The beautiful color of these blueberries and strawberries are front and center with bright natural light and a shallow depth of field.

Prep

A culinary creation does not go from an idea to a pretty plate, so document how it really happens. There are many steps between that can add to the visual interest of your blog post! Food prep shots can be important to show your reader how to execute a complicated step, which can be far more effective than explaining it in words. The in-between steps also help you craft a story, rather than just posting a recipe.


“Spread the topping sporadically and roll the crepe tightly” is far more clearly shown in a photo.

A few photos of prep are simply fun, a nice aesthetic addition, and can help the recipe feel doable.


Though cutting parsley certainly doesn’t need a visual, the unique writing on the cutting board made a worthy shot that conveys a mood.

Garnish!

What if your food is all white? Or all brown? Or just looks a wee bit muddy or lackluster? Be creative and garnish to add some color and break up large areas of solid color. Examples of adding garnish could be adding a lemon to the top of a lemon cake, snipped basil on a bowl of alfredo, or ripe berries on the plate of a piece of chocolate cake.


This Bourbon hot chocolate with homemade whipped cream is incredibly tasty, but looks a little blah.


Adding chocolate shavings gave dimension to that big white blob of whipped cream.


Even though spinach is green, this final product is dull.

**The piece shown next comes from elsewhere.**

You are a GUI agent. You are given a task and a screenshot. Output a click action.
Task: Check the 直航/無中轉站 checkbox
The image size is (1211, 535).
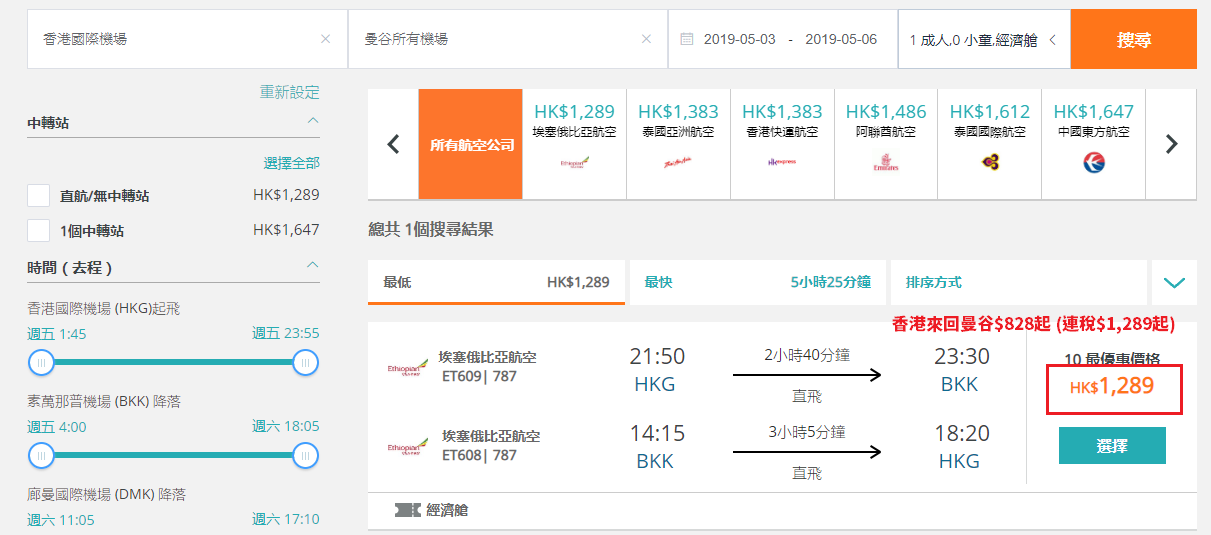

A red pepper and some parsley add some color to an otherwise neutral photo.


Spinach Dip

Angle

Most of us have a bad habit of wanting to always shoot something at the angle we see it. Change your view and change up your composition! A unique angle can make a dull photo more captivating.


Peach Bourbon Jam


Pickles

Depth of Field

Aperture is a critical tool to master no matter what you are shooting. In fact, I usually put my camera in Aperture mode when photographing food. If you want to focus on one specific thing while softening the rest of the objects in the frame, you’ll want to use a low F-stop. If you want everything in the frame to be sharp, use a high F-stop.


f/11


Let’s say my recipe in this case is for the lemon whipped cream. I’d want to highlight the cream as the focal point, as shown in this picture. In this case, I used f/2. If I went lower (the lens I used goes down to f/1.4), the cake and compote behind would be too soft. Overall message: a shallow DOF can help tell the story on the plate, but do use a very shallow DOF with caution.

Boosting Color

There is no shame in bumping up the color to add a subtle pop using your software of choice. You can simply increase the saturation, but that doesn’t always work well because it increases the saturation of everything. I find the best tool to be the HSL sliders in Lightroom. Keep in mind, you don’t want the final result to look unrealistic, but you want to make it appear as it does when you view it with your eyes. Jackie DiBenedetto created a super video on color editing in Lightroom that will help you.


This berry compote over pound cake with lemon whipped cream didn’t draw my eyes to the deep berry color as it did in real life.


With a slight adjustment, the berry color looks more vibrant.

Include People

The most fun part of creating food is sharing it with people, so include them in your story when you can.

A Few Last Tips

  • Grab a shot of food on the table if you can, even if it is partially consumed (as long as it still looks good). Food is real and people digging right in is a good thing!
  • A pretty placemat, dish, or surface can make a good photo great.
  • Don’t get hung up on perfection. Food isn’t perfect, lighting isn’t always perfect, and sometimes the only equipment you may have is a cell phone camera. Just go for it.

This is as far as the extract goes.